### [Text segment]
3.1.6 The Offer is not as a result of global acquisition resulting in indirect acquisition of the Target Company.
3.1.7 None of the Acquirers have been prohibited by SEBI from dealing in securities, in terms of direction u/s 11B of the
SEBI Act or under any of the Regulations made under the SEBI Act.
3.1.8 As per Regulations 26(6) and 26(7) of SEBI (SAST) Regulations, the Board of Director of the Target Company will
constitute a committee of independent directors that will provide its written reasoned recommendation on the
Offer to the shareholders of the Target Company and such recommendations shall be published on Thursday, April
11, 2019, in the same newspaper where the DPS of the Offer was published.
3.2 Details of the proposed Offer
3.2.1 The Acquirers have published the DPS in the following newspapers:
Sr No. Name of the Newspaper Language Edition
1. Financial Express English All Editions
2. Jansatta Hindi All Editions
3. Loksatta Marathi Mumbai & Nagpur (Registered Office of the
Target Company)
3.2.2 Acquirers are making this Open Offer in terms of Regulations 3(2) of SEBI (SAST) Regulations to acquire up to
28,92,559 Equity Shares of ₹10/- each representing 26.02% of the Fully Diluted Voting Equity Share Capital as of
the 10th
(tenth) working day from the closure of the tendering period subject to the terms and conditions set out in
DPS and this Letter of Offer, at a price of ₹110/- each (Rupees One Hundred and Ten Only) payable in cash. These
Equity Shares which are to be acquired by the Acquirers shall be free from liens, charges and encumbrances of any
kind whatsoever.
3.2.3 To the best of the knowledge of the Acquirers, this Offer is not subject to the receipt of any Statutory Approvals;
however, it will be subject to fulfillment of conditions as may become applicable as mentioned in Point 7 of this
LOF.
3.2.4 As on the date of this LOF, there are no outstanding convertible employee stock options in the Target Company.
3.2.5 This Offer is not a competing offer in terms of Regulation 20 of the SEBI (SAST) Regulations.

### [Information supplied]
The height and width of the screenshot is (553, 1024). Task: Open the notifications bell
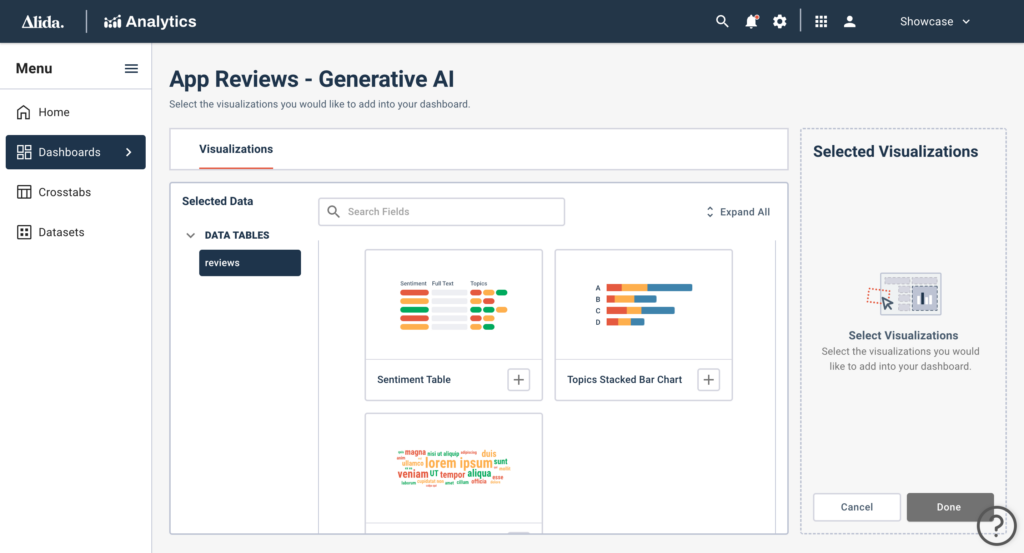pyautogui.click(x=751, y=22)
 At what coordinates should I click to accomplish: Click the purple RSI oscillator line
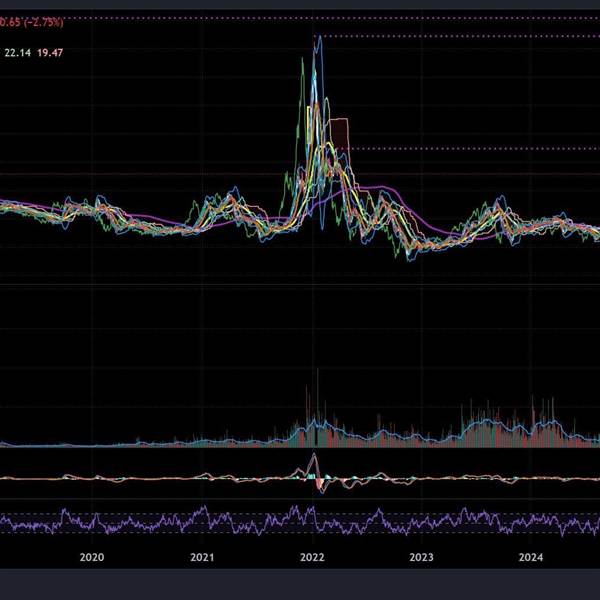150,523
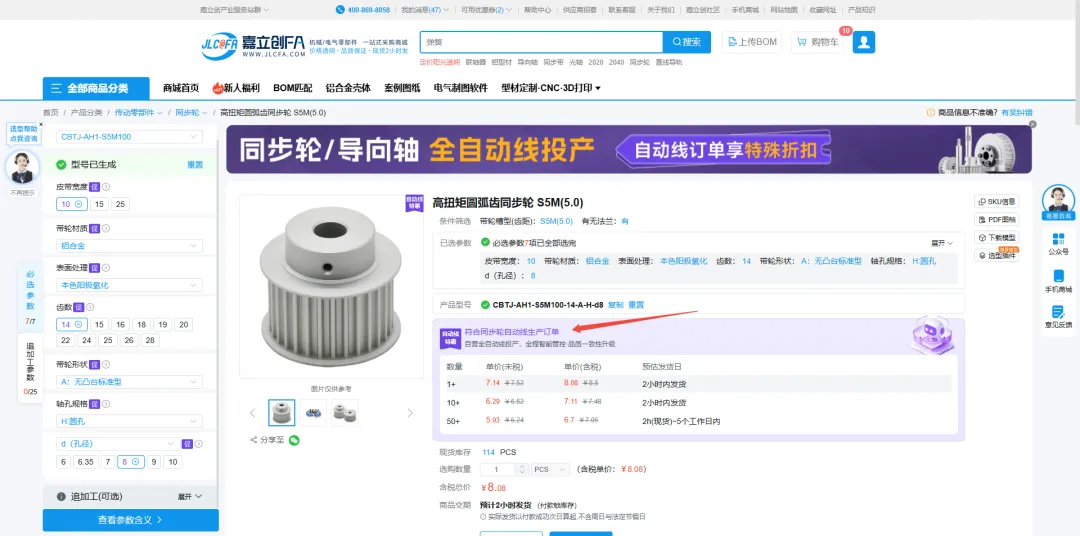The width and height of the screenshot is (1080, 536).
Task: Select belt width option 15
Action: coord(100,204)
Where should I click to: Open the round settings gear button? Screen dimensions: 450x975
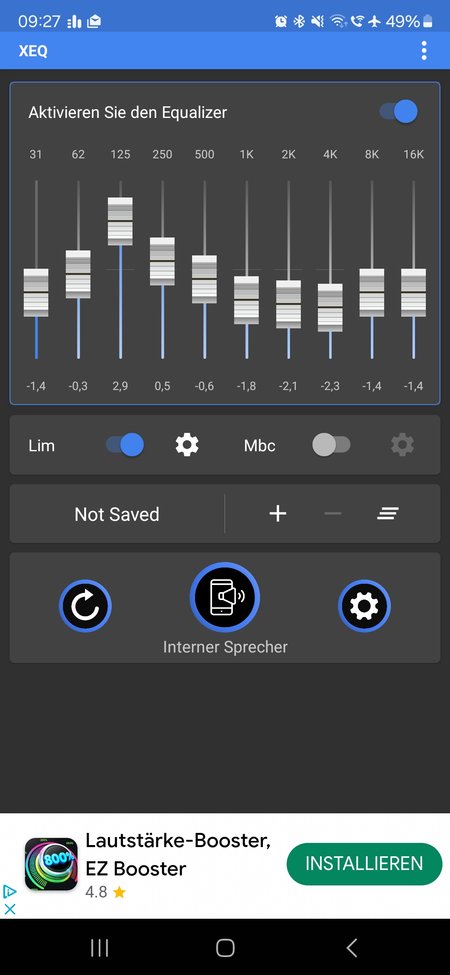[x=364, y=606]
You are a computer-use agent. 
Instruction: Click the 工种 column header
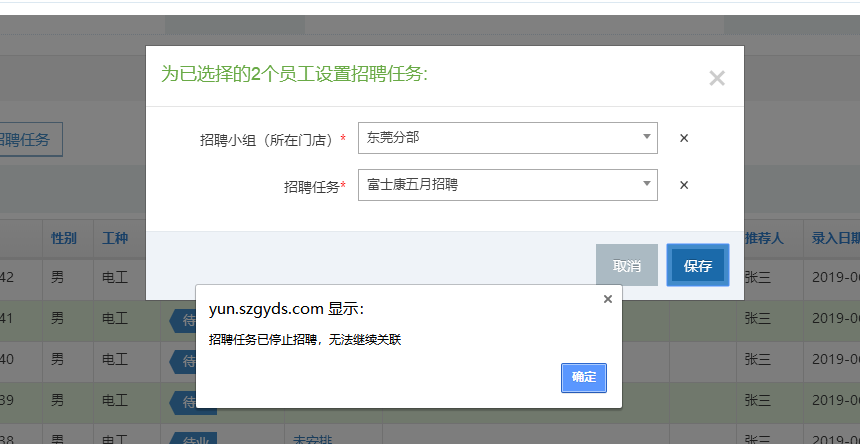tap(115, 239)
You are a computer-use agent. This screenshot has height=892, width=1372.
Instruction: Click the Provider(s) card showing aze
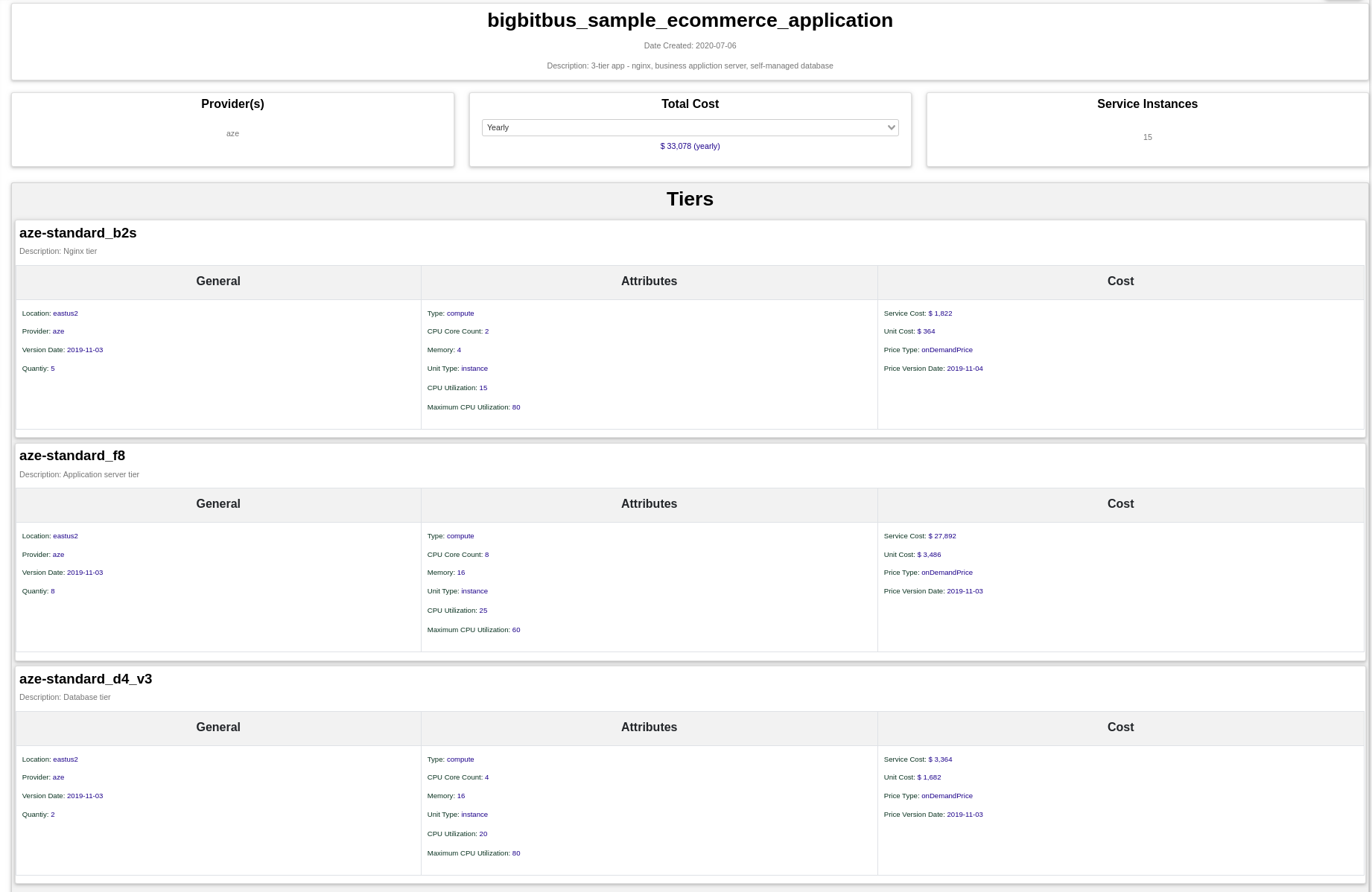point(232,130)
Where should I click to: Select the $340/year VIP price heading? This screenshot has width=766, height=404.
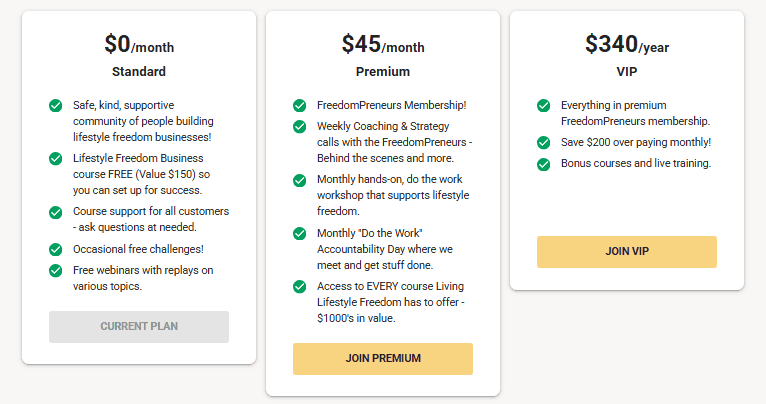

### [What to do]
Print the open offer excerpt from "3.2.3 To the" up to and including "SEBI (SAST) Regulations.". Use only the open offer excerpt as your source.

### [Finished task]
3.2.3 To the best of the knowledge of the Acquirers, this Offer is not subject to the receipt of any Statutory Approvals;
however, it will be subject to fulfillment of conditions as may become applicable as mentioned in Point 7 of this
LOF.
3.2.4 As on the date of this LOF, there are no outstanding convertible employee stock options in the Target Company.
3.2.5 This Offer is not a competing offer in terms of Regulation 20 of the SEBI (SAST) Regulations.